Selected Works
“This presentation reflects our continued dedication to building a collection that is both historically grounded, and forward-looking,” Charles Riva
Among the new principal acquisitions, on view for the first time, are newly acquired works by Alexander Calder and Richard Prince, whose practices have each reconfigured the parameters of artistic form and cultural meaning. Calder’s investigations into movement, balance, and spatial dynamism fundamentally transformed sculptural practice, giving rise to an expanded understanding of form as contingent, relational, and temporally activated. In contrast, Prince’s Untitled mobilise language as both medium and subject, appropriating vernacular humor to expose the unstable conditions of authorship and the circulation of meaning within contemporary culture. By translating jokes into painted form, Prince foregrounds the slippages between text and image, positioning language itself as a site of both production and critique. In this context, his work establishes a productive counterpoint to Jenny Holzer’s text-based practice, in which language assumes a declarative and public function, oscillating between inscription, authority, and affect.
The exhibition further reactivates key works by Donald Judd, Christopher Wool, Mike Kelley, George Rickey, Keith Haring, Andy Warhol, Josh Sperling, Paul McCarthy, Robert Mapplethorpe, and Steven Shearer. Taken together, these artists articulate a complex and heterogeneous field of postwar and contemporary production, encompassing minimalism, conceptual, pop, and photography. Their juxtaposition generates a dense discursive framework structured around seriality, repetition, linguistic inscription, identity formation, and the instability of meaning. Moreover, the collection demonstrates how living with art elevates and activates domestic spaces and creates unexpected focal points, and discourse.

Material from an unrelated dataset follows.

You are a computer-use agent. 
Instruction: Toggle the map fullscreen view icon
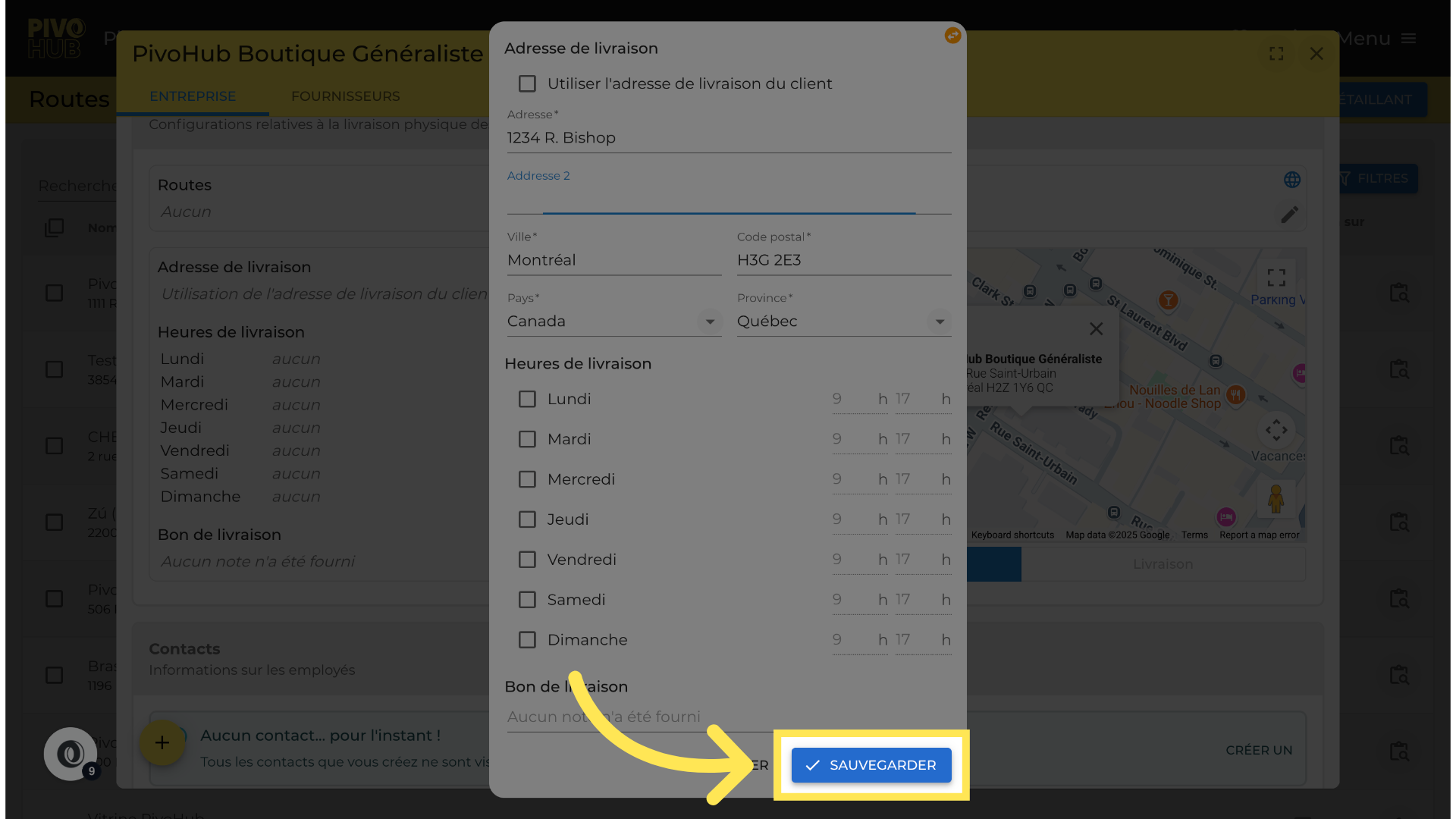point(1276,277)
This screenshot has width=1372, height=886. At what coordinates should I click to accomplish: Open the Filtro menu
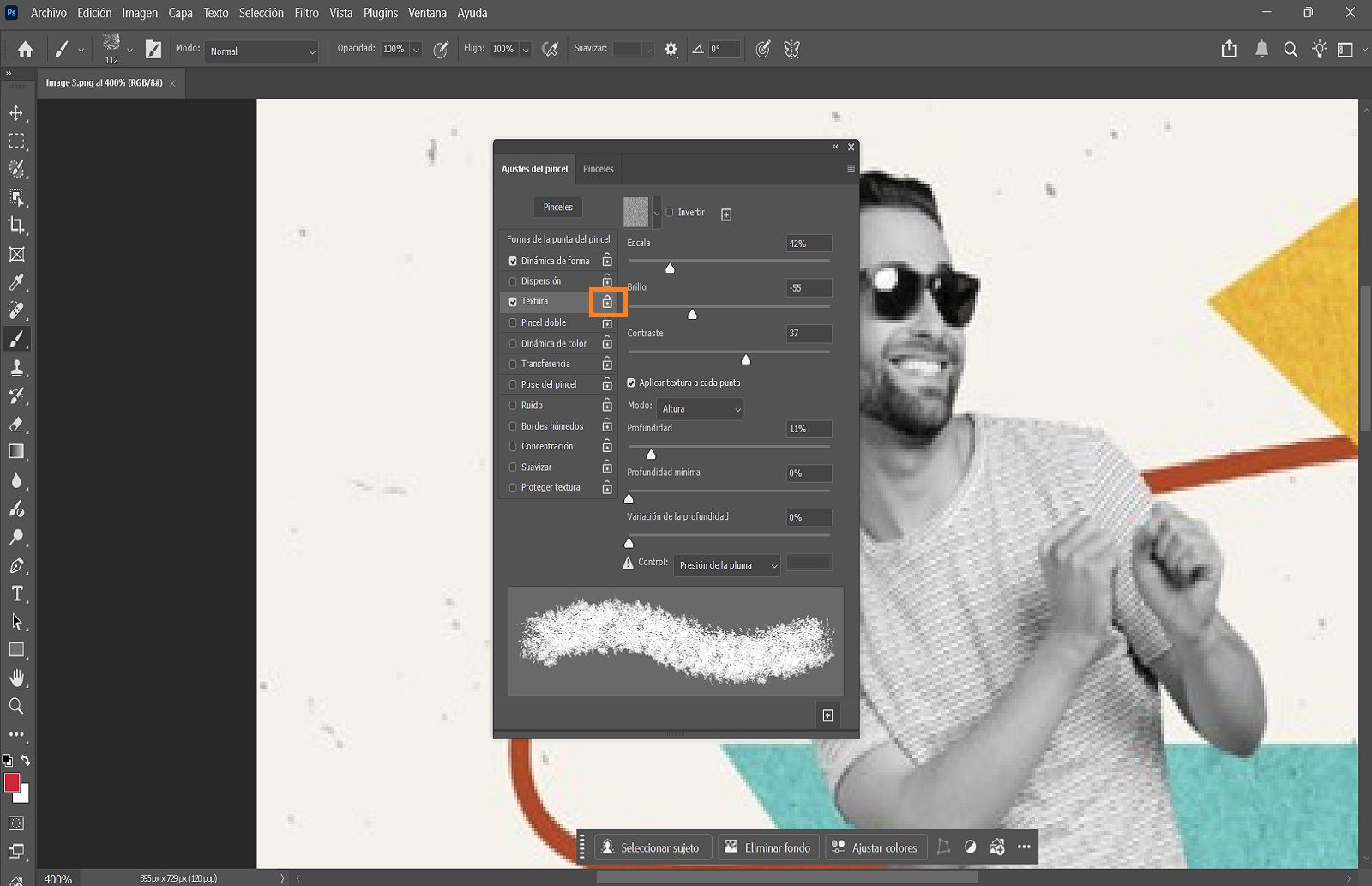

Through a precise orchestration of spatial and conceptual relationships, the presentation invites viewers to consider the artwork as both an autonomous entity and a relational construct—operating across media, temporalities, and ideological positions. The domestic exhibition context serves not merely as a setting but as a critical device, collapsing distinctions between private and public modes of reception, and foregrounding intimacy, proximity, and lived experience as integral to the act of viewing.